Tuesday, November 24, 2009

Monome-Inspired Modular Open Source Controllers

As if I haven’t posted enough related to the Monome recently, here is another entry inspired by this awesome little device. My recent fascination with the Monome has led me to wonder why are there no other controllers that share the same open source mindset to creating music coupled with a social and environmental conscious and minimalist esthetic. So here is an idea to fill this void:

Concept: Create modular open source control devices inspired by the Monome. These open source control modules would provide artists with new surfaces and possibilities to interface with their projects. All of the modules would feature minimalistic design, inspired by the Monome, and they would be produced in a socially and environmentally conscious manner.

Mechanics: All modules would work together and share consistent architecture. This architecture would encompass the communication protocol (which would likely be OSC), the chip and firmware selection, and the physical design esthetic and feel. As mentioned above, the hardware and software design would be open-source so that users can contribute new software and hardware hacks and improvements.

At the moment, I envision creating a line featuring several modules for this series: a rotary pot module would featuring 36 (6x6); a sliding pot module would feature 8 (8x1) pots; a force sensitive button module would feature 25 (5x5) buttons; a touchscreen module would feature a 10x10 inch touch surface.

One of my favorite elements of the Monome is that it can be used as a monochrome low-resolution display.

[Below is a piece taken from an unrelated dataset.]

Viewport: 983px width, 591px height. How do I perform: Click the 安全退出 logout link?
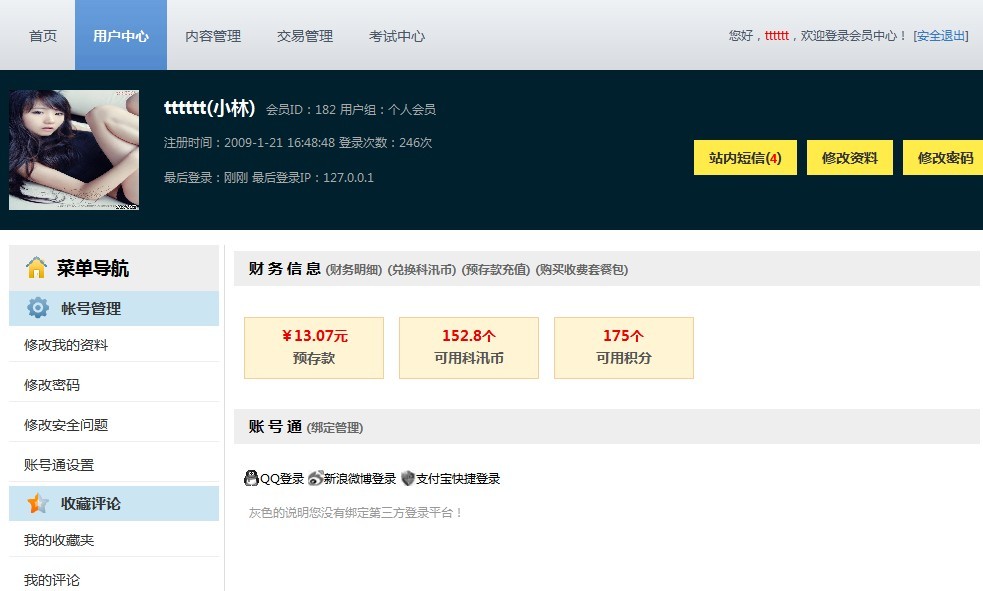pyautogui.click(x=944, y=34)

Therefore, each module would feature similar display capabilities. In order to achieve this feat we would have to design our own rotary and sliding pots, force sensitive buttons, and touch displays.

Here is an example of an illuminated sliding pot from curious inventor. Unfortunately, these sliders are prohibitively expensive as they cost several hundreds of dollars each. A similar pot could be constructed using a softPot membrane potentiometer coupled with an LED lighting solution that I have not yet found.